I don't envision us moving back there anytime soon but we sure enjoyed the good dose of family time and will need another one soon!

*the Lake*
boat rides, tube rides, waterskiing, barefooting, hot tub, watching movies, getting to see Will & Amanda, kids doing a talent show, naps on the boat, MaryAnn's homemade pancakes and ice cream... we missed Liz & her family! And I can't believe I didn't get more pics of all the bigger/little kids!!! They are all so grown up now!




*Pincock Time!*
staying up late at night, watching SYTYCD, Girls night out... twice, playing at the church gym, laying on Babu's bed, eating lots of ice cream, having my mom put velcro rollers in my hair, visiting Kensington ward, lunch at Lebanese Taverna, going downtown, seeing Grandma Hazel, family Temple Night... but we missed Taba and her family there!




Hopefully one day soon we'll be able to have a reunion where no one is missing. It's impossible these days to get the whole family together - now for both families! But we sure are lucky to be blessed with such great, big, loving families!

Saturday, July 31, 2010

Hill Family Reunion

We had a good time attending the Hill Family Reunion last weekend up at Heber Valley Campground. We spent Friday night there in cabins and then spent Saturday doing one of the ropes challenge courses.
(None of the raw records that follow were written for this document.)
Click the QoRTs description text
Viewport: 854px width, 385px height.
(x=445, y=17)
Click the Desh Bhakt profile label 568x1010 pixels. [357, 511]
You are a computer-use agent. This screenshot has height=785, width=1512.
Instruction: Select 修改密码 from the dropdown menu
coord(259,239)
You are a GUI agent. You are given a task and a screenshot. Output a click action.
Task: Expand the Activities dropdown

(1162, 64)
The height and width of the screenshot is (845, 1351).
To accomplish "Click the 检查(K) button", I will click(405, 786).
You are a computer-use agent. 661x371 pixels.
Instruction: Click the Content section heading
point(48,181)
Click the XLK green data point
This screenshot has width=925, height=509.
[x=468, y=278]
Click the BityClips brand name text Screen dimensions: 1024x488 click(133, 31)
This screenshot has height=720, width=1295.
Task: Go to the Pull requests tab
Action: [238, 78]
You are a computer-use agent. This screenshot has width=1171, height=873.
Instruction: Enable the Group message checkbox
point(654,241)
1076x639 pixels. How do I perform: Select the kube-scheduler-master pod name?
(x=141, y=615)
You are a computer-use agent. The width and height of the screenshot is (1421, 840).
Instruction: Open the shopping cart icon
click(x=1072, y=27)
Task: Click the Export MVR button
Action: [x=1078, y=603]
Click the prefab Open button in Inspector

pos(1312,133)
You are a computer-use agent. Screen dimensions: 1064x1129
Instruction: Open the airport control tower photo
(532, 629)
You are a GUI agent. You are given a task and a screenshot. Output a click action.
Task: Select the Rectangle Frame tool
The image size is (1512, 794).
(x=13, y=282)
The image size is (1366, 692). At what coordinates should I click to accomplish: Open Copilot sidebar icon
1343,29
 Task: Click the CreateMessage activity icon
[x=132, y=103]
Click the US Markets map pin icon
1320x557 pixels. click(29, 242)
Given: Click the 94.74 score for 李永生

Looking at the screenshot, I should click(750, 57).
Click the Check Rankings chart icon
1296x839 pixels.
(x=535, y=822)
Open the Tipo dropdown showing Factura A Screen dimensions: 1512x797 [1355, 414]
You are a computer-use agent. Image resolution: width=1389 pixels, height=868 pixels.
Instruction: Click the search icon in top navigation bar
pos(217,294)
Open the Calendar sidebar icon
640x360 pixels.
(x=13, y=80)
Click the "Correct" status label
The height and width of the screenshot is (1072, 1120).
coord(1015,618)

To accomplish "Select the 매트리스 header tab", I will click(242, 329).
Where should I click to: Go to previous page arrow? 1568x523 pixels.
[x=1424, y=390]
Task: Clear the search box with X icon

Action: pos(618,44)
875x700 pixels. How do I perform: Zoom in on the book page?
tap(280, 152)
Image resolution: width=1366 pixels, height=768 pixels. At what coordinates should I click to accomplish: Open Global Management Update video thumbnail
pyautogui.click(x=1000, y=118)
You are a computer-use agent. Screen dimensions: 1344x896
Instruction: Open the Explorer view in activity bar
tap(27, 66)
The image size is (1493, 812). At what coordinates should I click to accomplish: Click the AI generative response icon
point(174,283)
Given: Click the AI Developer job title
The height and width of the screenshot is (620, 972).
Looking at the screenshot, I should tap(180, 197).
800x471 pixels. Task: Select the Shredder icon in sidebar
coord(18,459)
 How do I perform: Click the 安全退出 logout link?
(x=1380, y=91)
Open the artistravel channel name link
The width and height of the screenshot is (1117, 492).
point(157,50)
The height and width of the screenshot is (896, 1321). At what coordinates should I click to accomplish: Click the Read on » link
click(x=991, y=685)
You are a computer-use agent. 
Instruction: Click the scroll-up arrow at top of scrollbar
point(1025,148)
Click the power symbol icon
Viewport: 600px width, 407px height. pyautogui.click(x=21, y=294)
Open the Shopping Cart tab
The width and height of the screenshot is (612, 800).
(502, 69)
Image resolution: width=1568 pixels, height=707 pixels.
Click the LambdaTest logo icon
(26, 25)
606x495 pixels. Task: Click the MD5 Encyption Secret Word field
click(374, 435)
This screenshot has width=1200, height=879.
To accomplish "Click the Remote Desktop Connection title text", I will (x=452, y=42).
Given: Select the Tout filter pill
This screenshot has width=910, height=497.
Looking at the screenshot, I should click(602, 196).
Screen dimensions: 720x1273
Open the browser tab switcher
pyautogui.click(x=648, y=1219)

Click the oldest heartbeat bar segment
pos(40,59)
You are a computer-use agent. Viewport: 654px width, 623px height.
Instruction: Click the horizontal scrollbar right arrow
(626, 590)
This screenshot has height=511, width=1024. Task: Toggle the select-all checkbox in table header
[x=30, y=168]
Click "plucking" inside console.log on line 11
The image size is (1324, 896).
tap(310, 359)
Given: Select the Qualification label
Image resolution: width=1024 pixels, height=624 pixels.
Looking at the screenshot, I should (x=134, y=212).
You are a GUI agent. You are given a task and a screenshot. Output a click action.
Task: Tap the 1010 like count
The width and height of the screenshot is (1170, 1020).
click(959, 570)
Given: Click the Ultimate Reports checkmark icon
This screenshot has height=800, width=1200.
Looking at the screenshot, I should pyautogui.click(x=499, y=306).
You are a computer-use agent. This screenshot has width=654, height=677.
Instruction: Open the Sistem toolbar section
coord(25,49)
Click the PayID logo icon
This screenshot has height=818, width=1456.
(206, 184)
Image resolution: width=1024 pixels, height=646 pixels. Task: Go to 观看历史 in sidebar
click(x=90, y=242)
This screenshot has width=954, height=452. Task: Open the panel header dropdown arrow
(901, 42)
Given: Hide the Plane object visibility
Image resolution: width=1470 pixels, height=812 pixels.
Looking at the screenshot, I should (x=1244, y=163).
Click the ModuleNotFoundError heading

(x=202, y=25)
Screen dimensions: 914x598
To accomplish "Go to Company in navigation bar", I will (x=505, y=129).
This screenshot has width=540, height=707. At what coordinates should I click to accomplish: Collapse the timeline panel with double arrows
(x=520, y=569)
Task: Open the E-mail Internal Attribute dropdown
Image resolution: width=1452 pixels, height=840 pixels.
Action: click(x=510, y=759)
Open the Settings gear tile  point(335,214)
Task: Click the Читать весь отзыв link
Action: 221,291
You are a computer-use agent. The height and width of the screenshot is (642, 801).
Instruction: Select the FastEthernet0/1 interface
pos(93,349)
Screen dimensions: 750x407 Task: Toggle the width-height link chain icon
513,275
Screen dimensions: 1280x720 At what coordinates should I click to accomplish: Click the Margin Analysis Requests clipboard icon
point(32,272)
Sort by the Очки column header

**I didn't mention who the Hill Family was! This is Rob's mom's family! So MaryAnn's maiden name was Hill.

Warning: picture overload


Some of the Hill family making treats!


Enjoying smores! He was posing all funny. And thanks Amanda for this awesome fleece, he loves it! :)


Rob was telling stories to Robby and Annie to get ready for bed. Stories about a boy named George which Quattro pronounces "Dordge." After each one ended he would say, "Read me another story about Dordge." How can you say no to that?


Proof I was trying to be a happy camper - despite the lovely woman issues I was having that weekend! Party! Hey, I was happy to be sleeping indoors at least and we weren't freezing cold all night!!


We played this game where we had to swing from one spot to the other... the rope hung between the two places and Rob had to dive out to grab it... I usually hate these kinds of activities but it was actually pretty fun.


Robby couldn't swing across by himself so he held onto Rob to get across. Oh yeah, and we were supposed to all stand on that black mat together - if one fell off it we had to start over. Kind of tricky!


We had two groups, and raced on these wood boards - had to hold on to the ropes and all lift up the same foot at the same time... teamwork...


This one was two cables that formed a V, you held hands and walked down the cables getting farther and farther apart - you had to push against each other's hands to stay up. Annie and Quattro looked so cute doing this!!




Almost there!


"We did it!"


Me and Becca's attempt...


Yay for us!


Andrew and Rob - getting to the end!


Zip line time!


Ok I kind of can't believe I did this so it needed to be well documented. Sorry for all the pictures.
I kind of surprised myself by just climbing all the way up quickly - I was trying to go fast to not be scared.


Oh yeah, let me just walk across this beam all the way up high. No big deal. AH!


One word: PROOF


So proud of mommy! :)


Or you could go like Rob and JUMP off and then not even hold on! I sat down before I got off the platform and ended up bumping my bum on it - so not recommended... but a safer feeling way to go! :)

The last time I went on a zip line I was about 5 years old - I was the test dummy for my brother and his friend's zip line they made in the back yard... let's just say they hadn't quite worked out the "stop" part which they figured out as I slammed into the tree. ;) I survived. The ride at Heber Valley was fun but I'll say for the scariness factor once I finally got going and enjoying myself the ride ended much too quickly.

Wish I'd gotten more pictures of the family but it was a good time!